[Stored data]
>>>>>

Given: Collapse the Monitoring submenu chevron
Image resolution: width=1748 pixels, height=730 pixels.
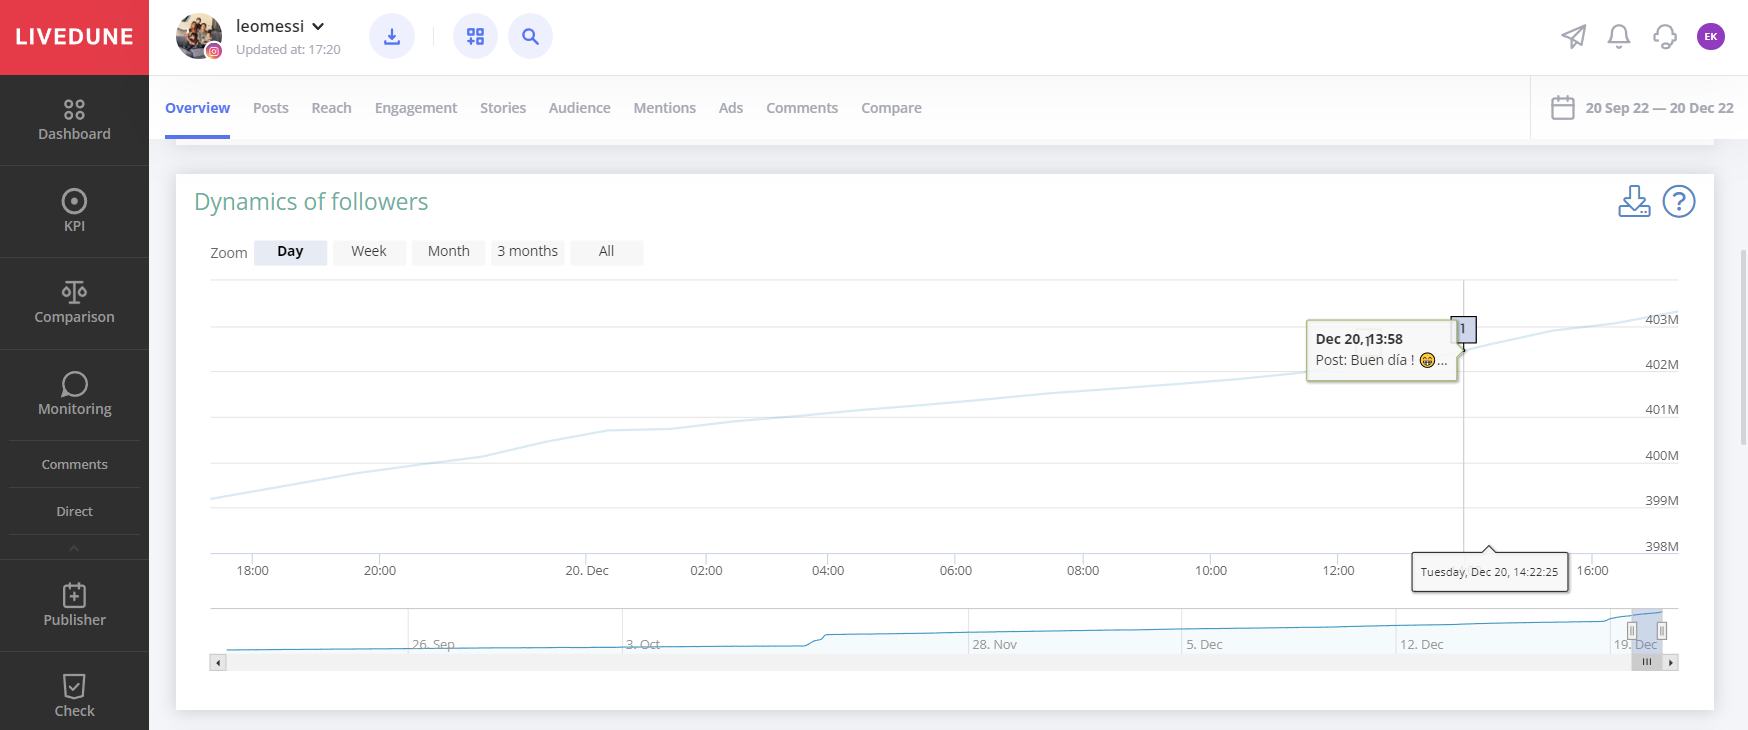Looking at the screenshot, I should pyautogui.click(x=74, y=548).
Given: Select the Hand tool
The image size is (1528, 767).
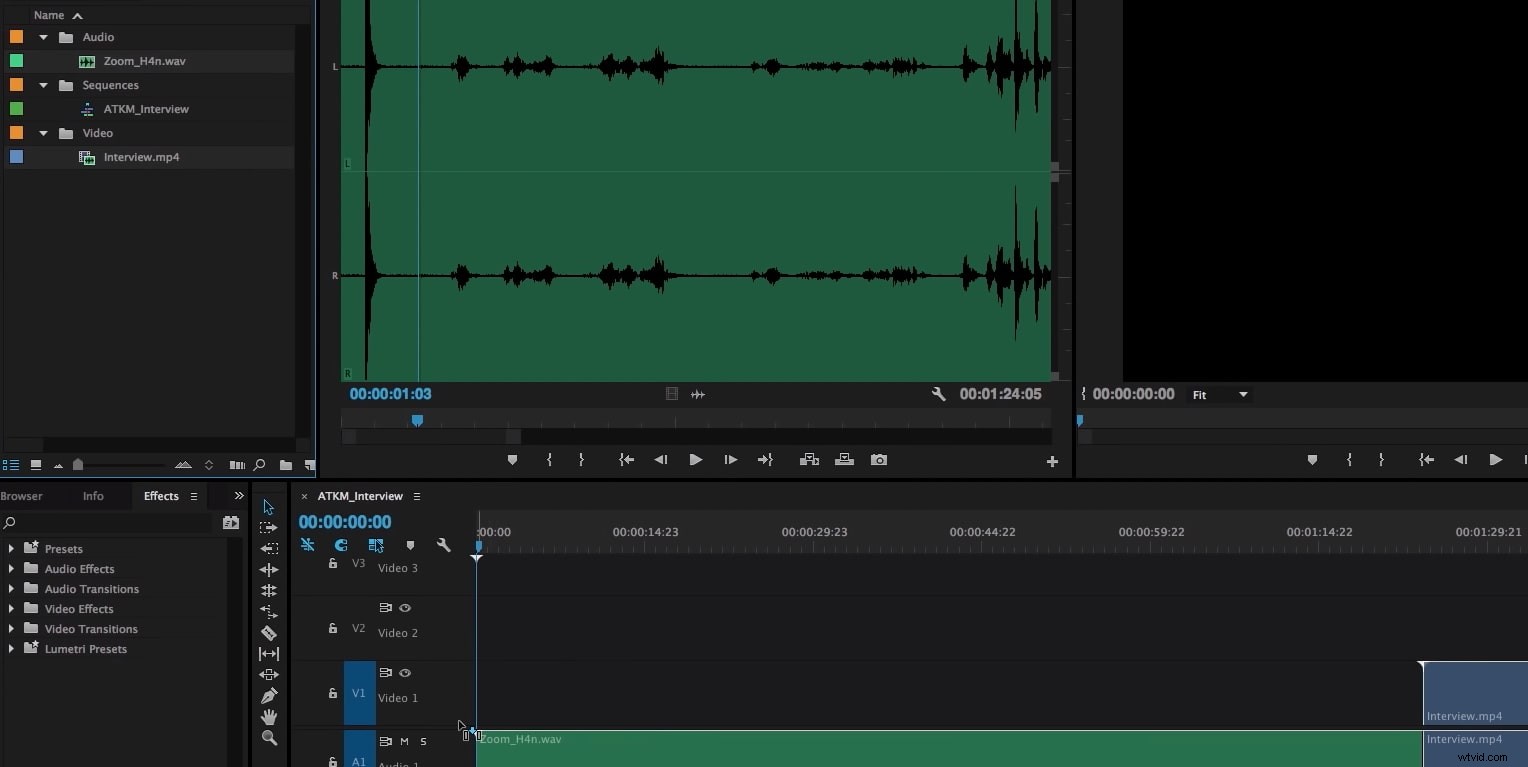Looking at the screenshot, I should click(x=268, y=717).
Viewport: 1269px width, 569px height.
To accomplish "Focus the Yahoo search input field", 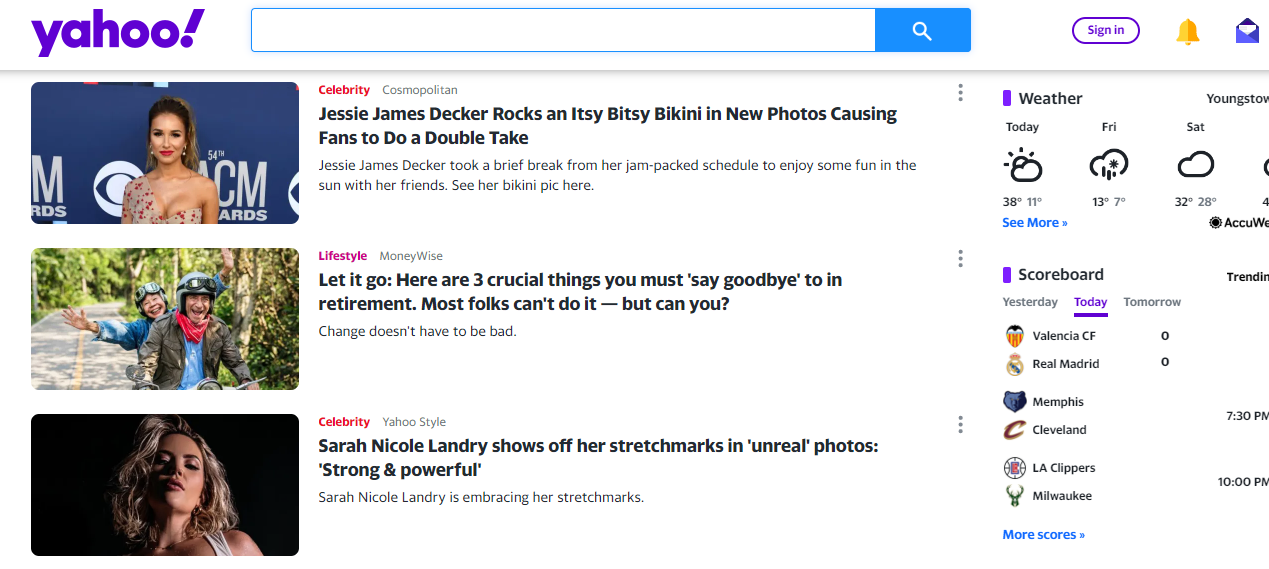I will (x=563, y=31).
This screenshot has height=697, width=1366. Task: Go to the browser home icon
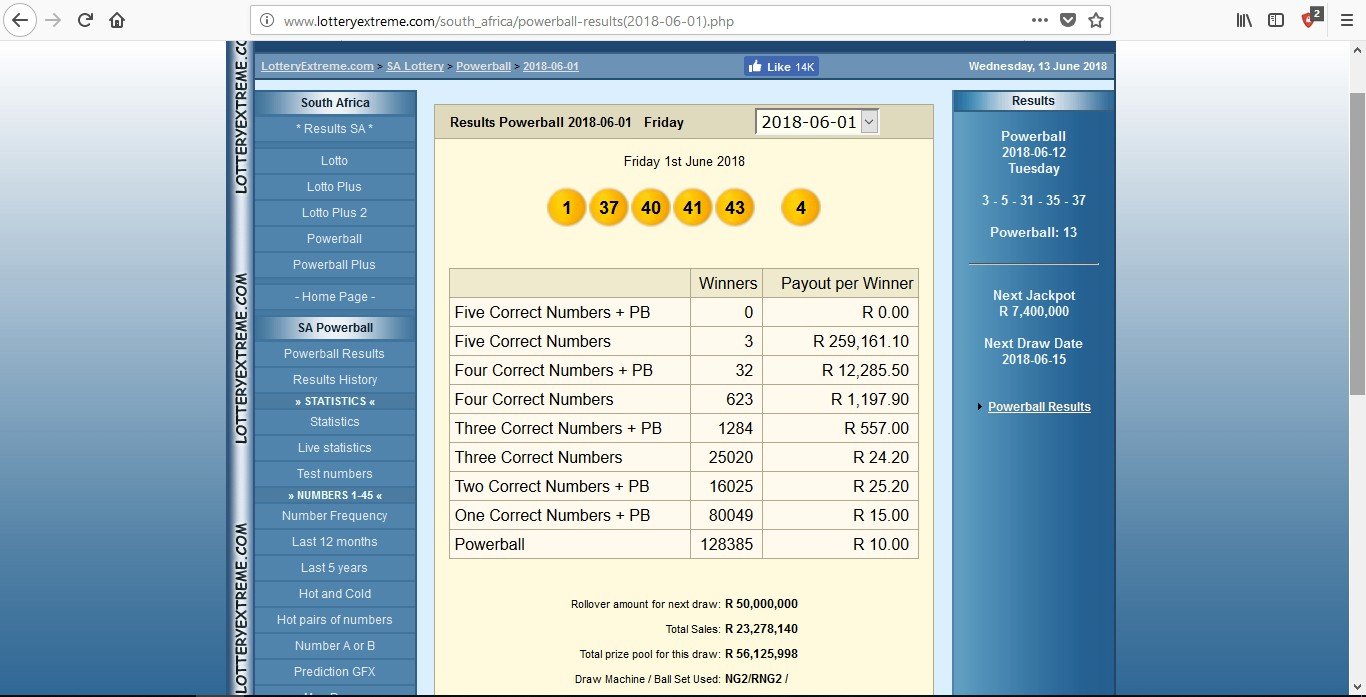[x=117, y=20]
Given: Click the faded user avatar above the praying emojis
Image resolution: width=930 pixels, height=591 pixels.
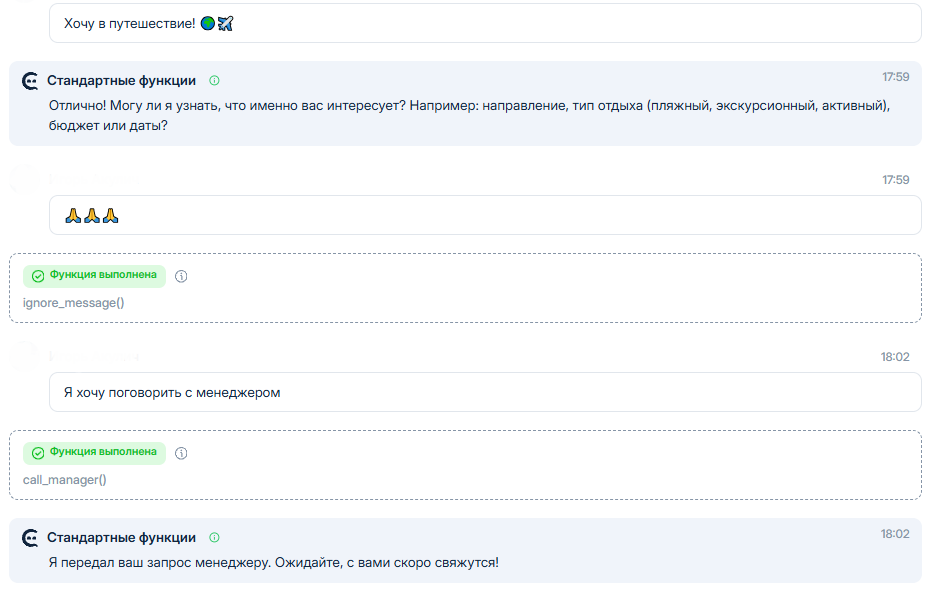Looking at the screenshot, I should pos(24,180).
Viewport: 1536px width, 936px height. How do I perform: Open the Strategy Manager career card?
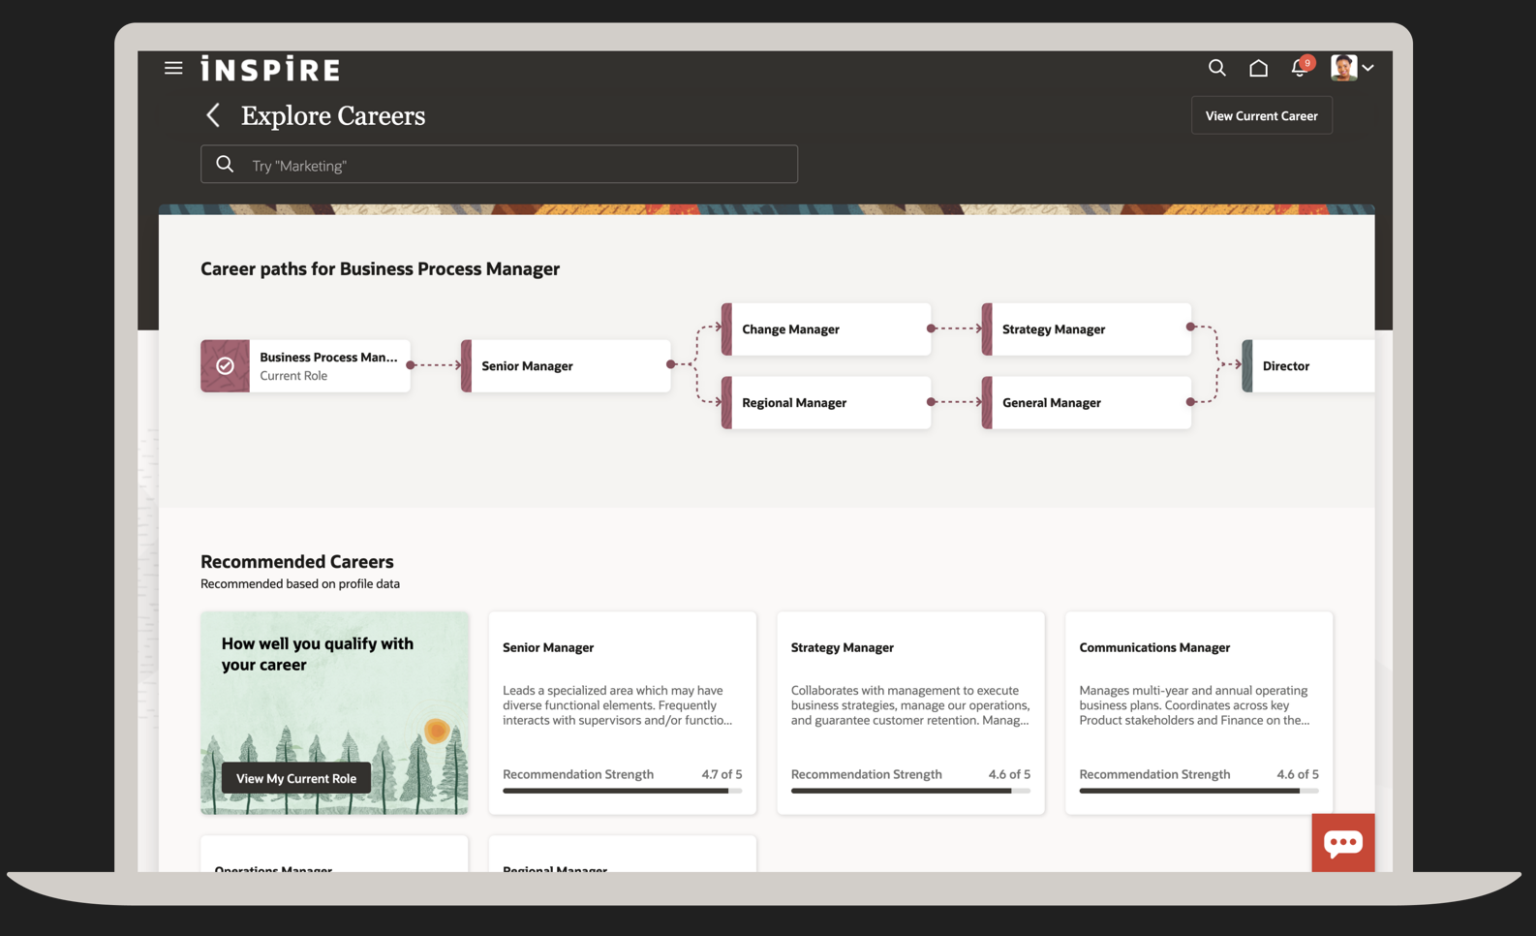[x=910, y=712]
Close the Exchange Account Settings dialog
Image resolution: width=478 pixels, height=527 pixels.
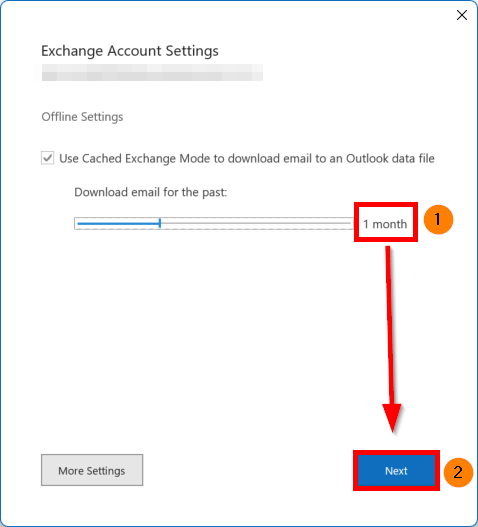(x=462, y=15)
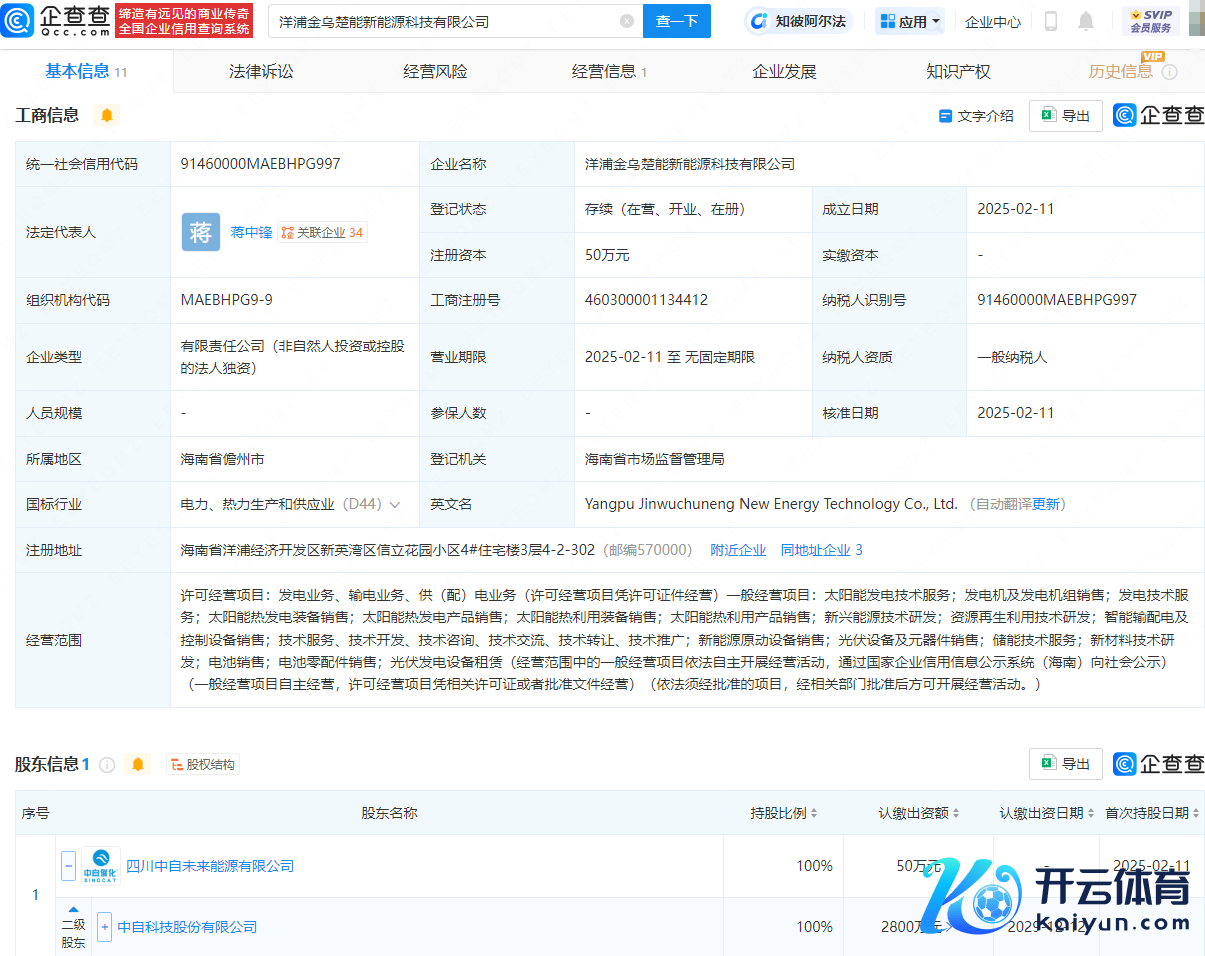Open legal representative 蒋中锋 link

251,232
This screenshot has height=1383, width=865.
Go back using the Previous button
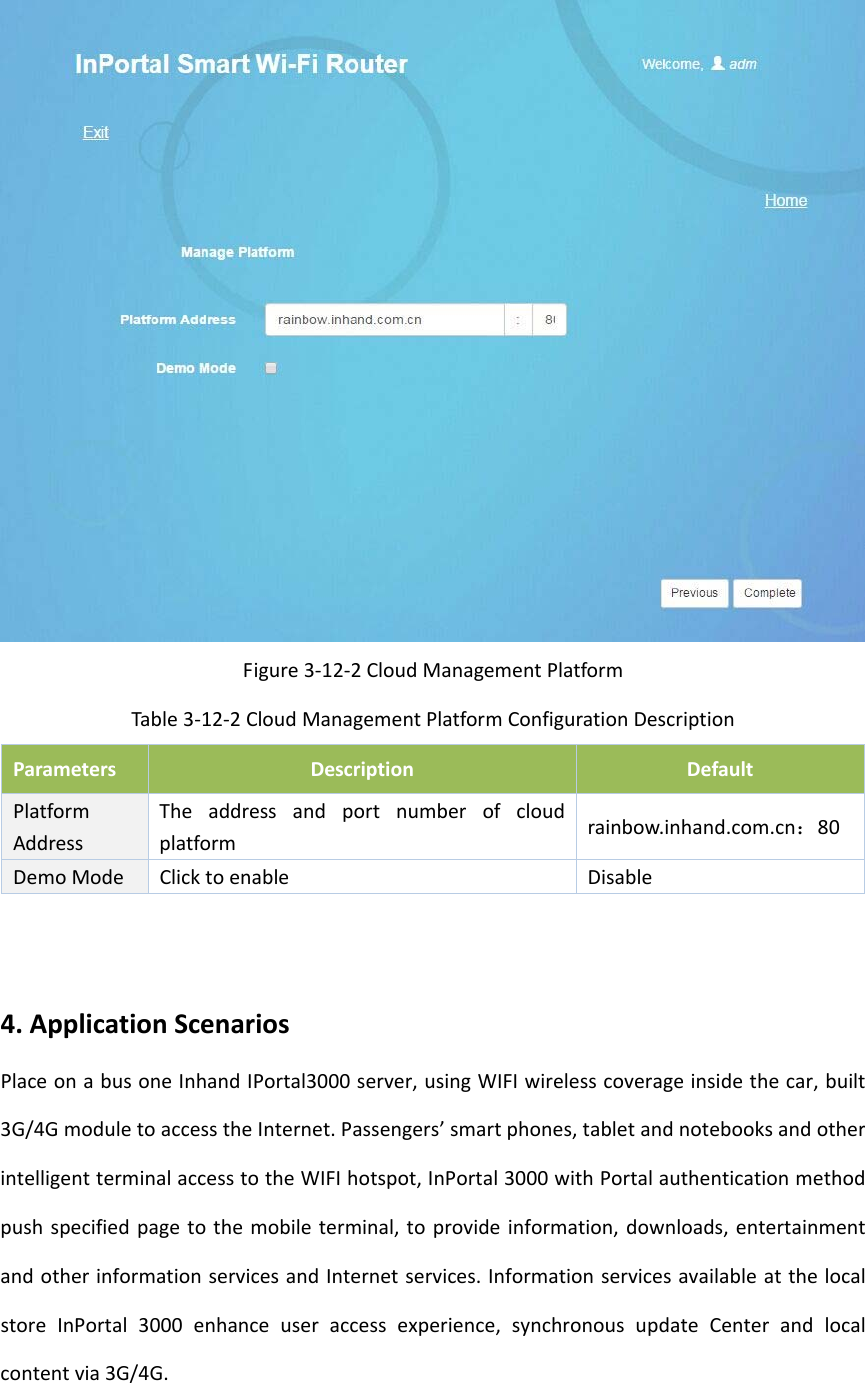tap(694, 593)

<<<<<

### What to work on
Pictures stay out; reproduce exactly the lines from the one containing "This screenshot has height=697, width=1366." through the end of the data.

### Result of the exercise
This screenshot has height=697, width=1366. Task: Go to the browser home icon
[x=117, y=20]
Given: Click the faded user avatar above the praying emojis
Image resolution: width=930 pixels, height=591 pixels.
Looking at the screenshot, I should pos(24,180).
Viewport: 1536px width, 936px height. How do I perform: Open the Strategy Manager career card?
[x=910, y=712]
Close the Exchange Account Settings dialog
Image resolution: width=478 pixels, height=527 pixels.
(x=462, y=15)
Open legal representative 蒋中锋 link

251,232
This screenshot has height=1383, width=865.
Go back using the Previous button
tap(694, 593)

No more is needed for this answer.